I offer this explanation, because it has always struck me that it would have been an impossible task for the underfunded, understaffed and overworked FDA to analyze the incredible amount of data that must be contained in the six-foot box in such a short time period. Psychiatry may have had no choice, really, but to not approve the IND until further review was possible. Publicly, they didn't want to admit that they couldn't get the job done. But, at the same time, they couldn't approve an IND that could prove to have "toxic" consequences for them. Sure, they took the CYA position. But did they really have any choice? (I suppose there must be some way to extend the IND process, when something like this pops up, but realistically it might not have been possible. Hence, maybe it was the FDA that suggested the "inactivation," until all the data in the six-foot box could be reviewed and the questions resolved.)

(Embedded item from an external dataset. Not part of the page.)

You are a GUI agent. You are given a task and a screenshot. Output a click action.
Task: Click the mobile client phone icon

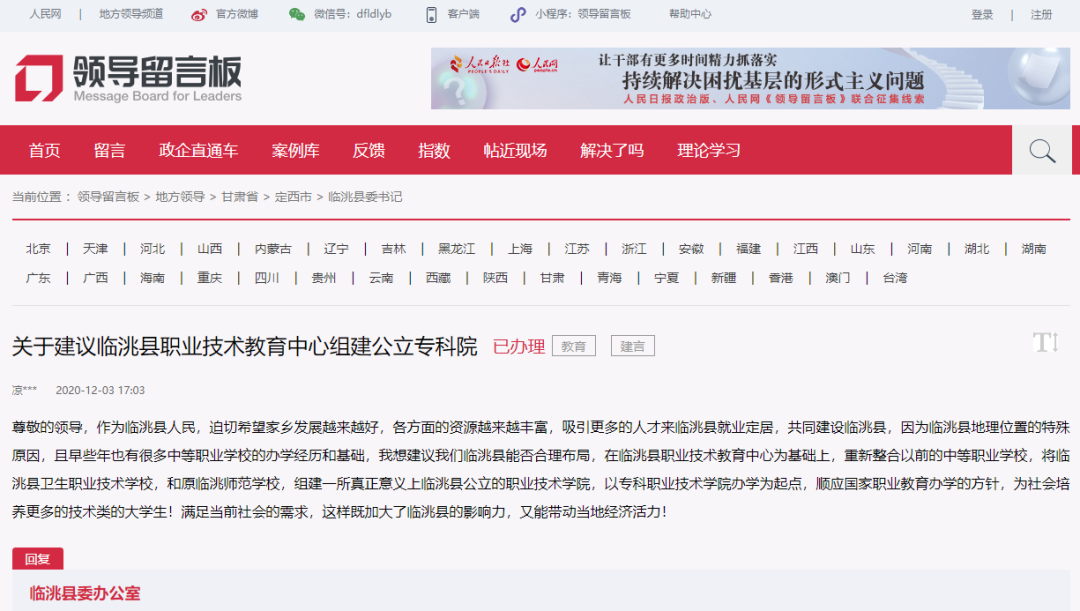tap(432, 15)
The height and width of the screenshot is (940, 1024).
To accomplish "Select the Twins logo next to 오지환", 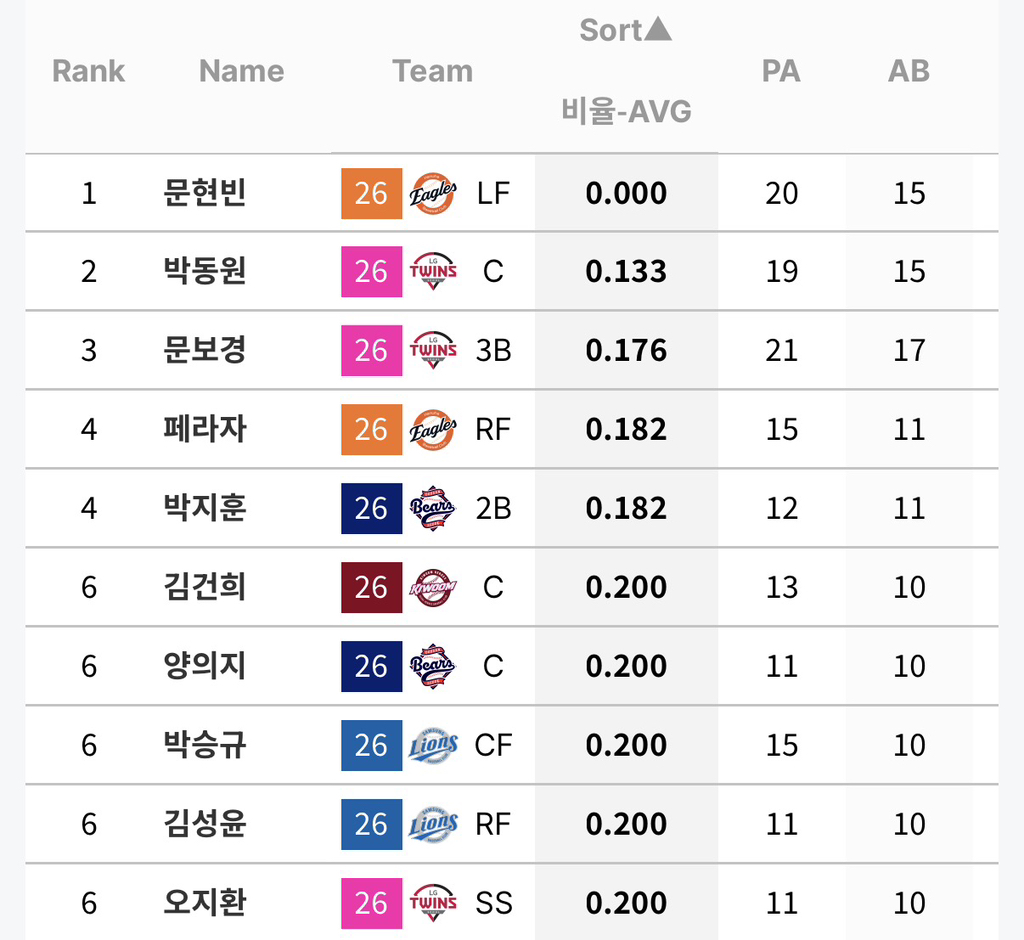I will coord(432,903).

I doubt we'll ever know if this explanation has any real plausability, UNLESS the IND is reactivated, in which case, you can be sure that COR and the FDA were discussing the data in the six-foot box all along.
(Or maybe Psychiatry just said, "Fuck this, we're not going through all this data; just bring us a clean molecule." This might support my conclusion that CX717 is just a "stalking horse" for CX701 in AD, because Neurology is not going out on a limb, when Psychiatry refuses to do so. If CX717 shows some positive effects in the surrogate marker trials in AD, then bring on CX701, but don't ask Neurology to do what Psychiatry would not.)